Он выдержал минутную паузу, плеснул в стакан воды из графина и промочил горло. Самое противное дело на свете – оправдываться, когда знаешь, что сам кругом виноват. И твой собеседник это знает. Получается, что говорить не о чем. Слов подходящих нет. И все-таки надо.
Девяткин отсутствовал в гараже всего пару минут или около того. Пока он трепался с именинником Хрустовым о водке, подследственный успел многое. Добрался до кучи ветоши, сваленной у стены. Наклонился, вроде как люк в полу искал, вытащил из тряпок полуавтоматический пистолет иностранного производства. Оружие было готово к стрельбе, патрон в патроннике и курок на боевом взводе. Перцев даже не успел выпрямить спину, когда раздались первые два выстрела. Он попал куда хотел, в живот оперативника. Стрелял, не целясь, навскидку, точно зная, что не промажет.
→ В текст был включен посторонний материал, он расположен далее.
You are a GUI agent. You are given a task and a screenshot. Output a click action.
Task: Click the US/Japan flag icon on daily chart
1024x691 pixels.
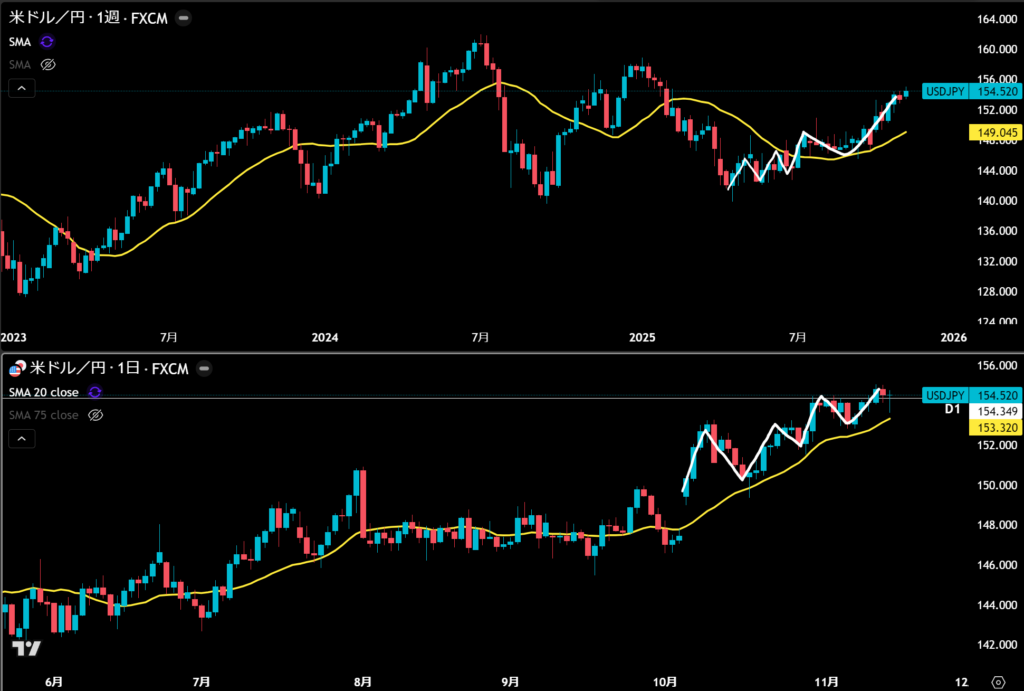click(16, 369)
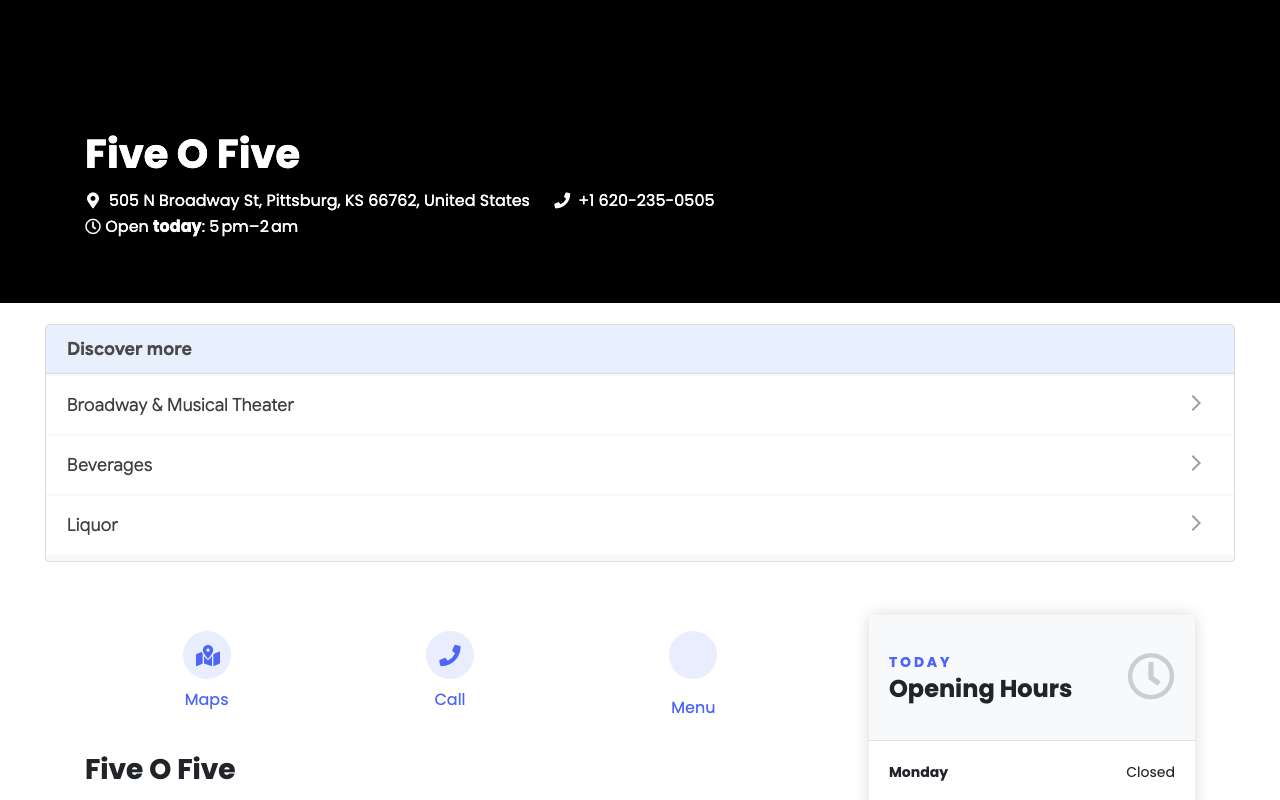Screen dimensions: 1280x800
Task: Open the Maps icon button
Action: (x=207, y=655)
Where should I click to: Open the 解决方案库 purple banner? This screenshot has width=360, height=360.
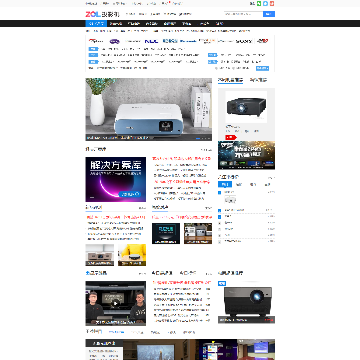[116, 179]
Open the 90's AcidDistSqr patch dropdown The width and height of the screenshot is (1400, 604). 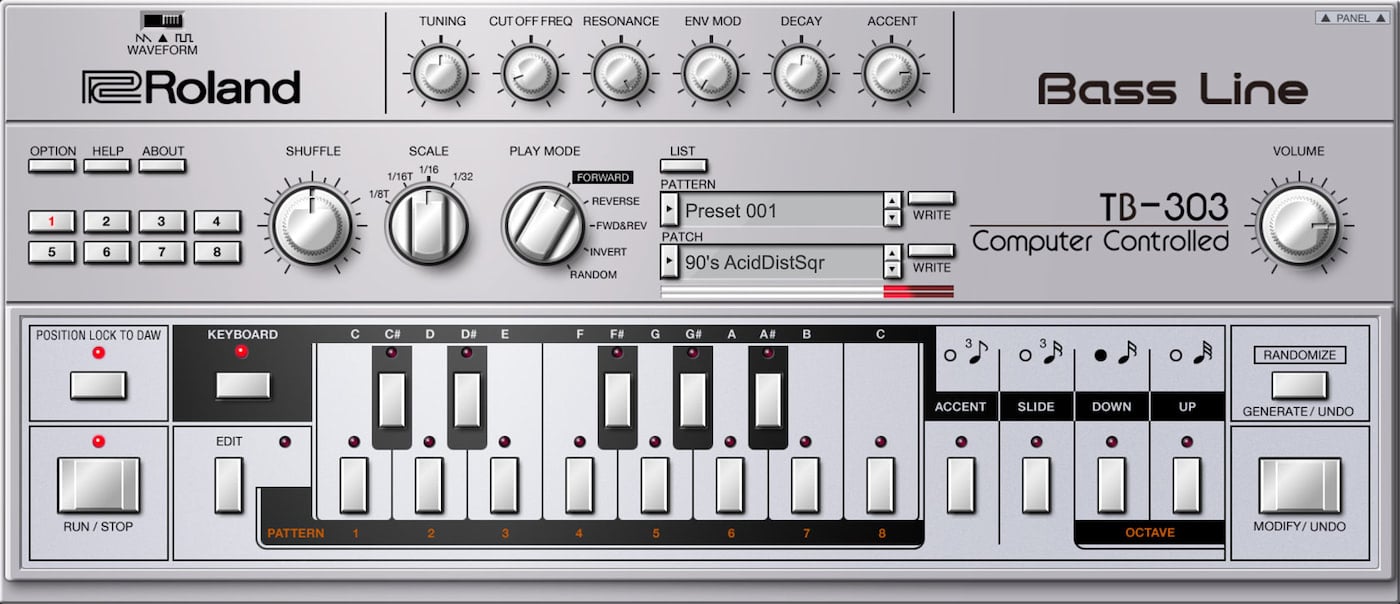click(x=672, y=263)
Следователь прокуратуры успел вскочить с ящика, выпустил из рук папку с бумагами. Он носил ствол в подплечной кобуре. Чтобы до него добраться, надо расстегнуть верхнюю пуговицу кителя. Перцев не дал противнику ни одной секунды. Первый выстрел в грудь, второй в голову. Он отбросил в сторону лист фанеры, что закрывал нижнюю часть задней стены. И ударил коленом по жести. Сообщники Перцева, готовившие с воли побег, выпилили в стене лаз, чтобы не были заметны следы распиловки, их кое-как замазали шпатлевкой.